**Task requirements**
Find the line with "Image resolution: width=438" in the records below, then please transcribe it and every later line exactly, omitting the pictures and adding nothing.

[Opening Dataset records section]

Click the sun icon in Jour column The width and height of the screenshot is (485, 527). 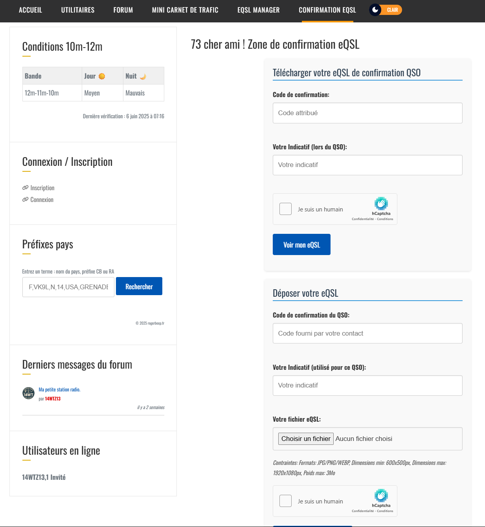pyautogui.click(x=102, y=76)
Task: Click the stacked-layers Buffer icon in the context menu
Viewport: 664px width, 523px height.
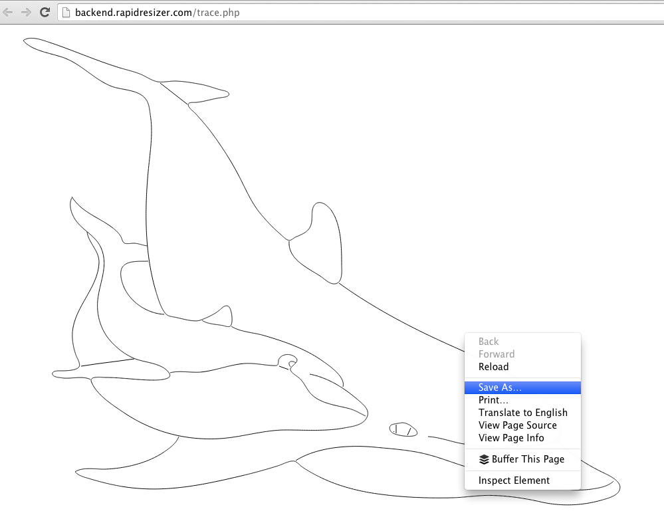Action: [484, 459]
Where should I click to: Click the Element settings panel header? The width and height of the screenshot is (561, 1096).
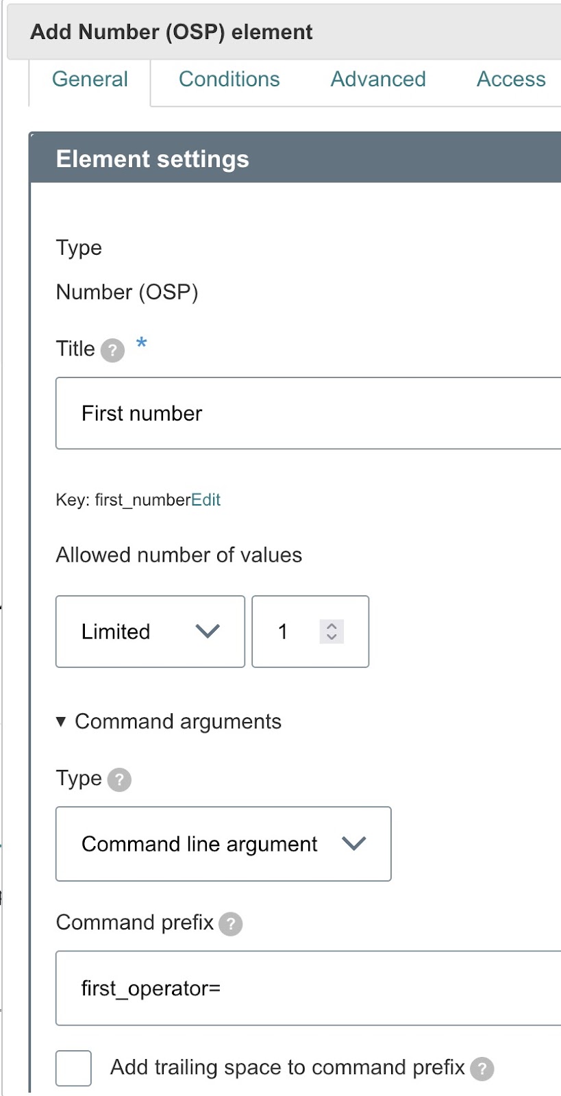[x=295, y=159]
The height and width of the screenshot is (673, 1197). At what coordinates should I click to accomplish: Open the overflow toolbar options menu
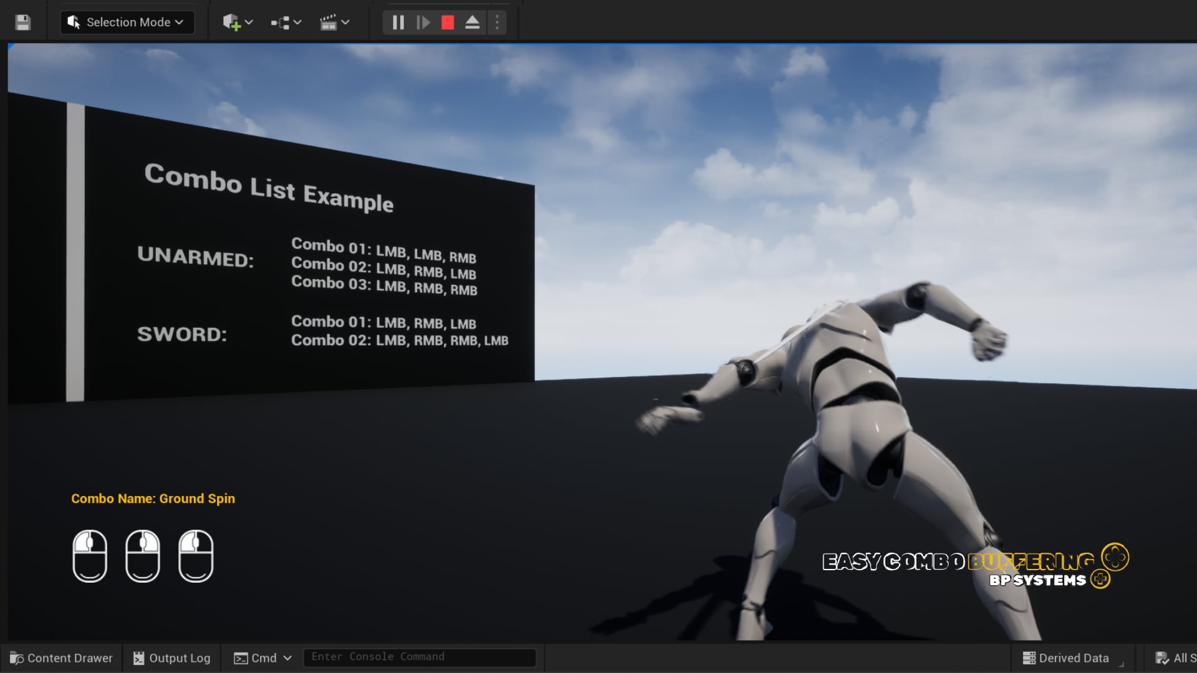496,22
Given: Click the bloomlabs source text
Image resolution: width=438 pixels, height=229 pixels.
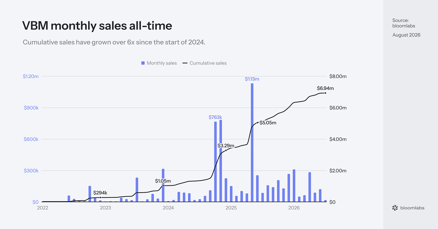Looking at the screenshot, I should click(x=404, y=26).
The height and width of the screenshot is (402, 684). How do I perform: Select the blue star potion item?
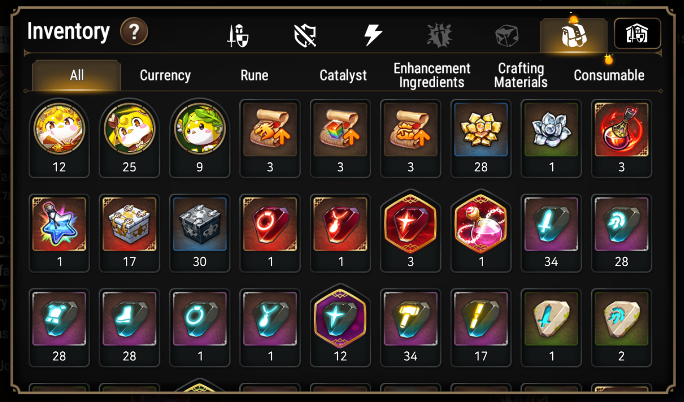point(59,233)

[Closing Dataset records section]

**Answer box**
Image resolution: width=438 pixels, height=229 pixels.
Looking at the screenshot, I should click(x=404, y=26).
The height and width of the screenshot is (402, 684). How do I perform: Select the blue star potion item?
point(59,233)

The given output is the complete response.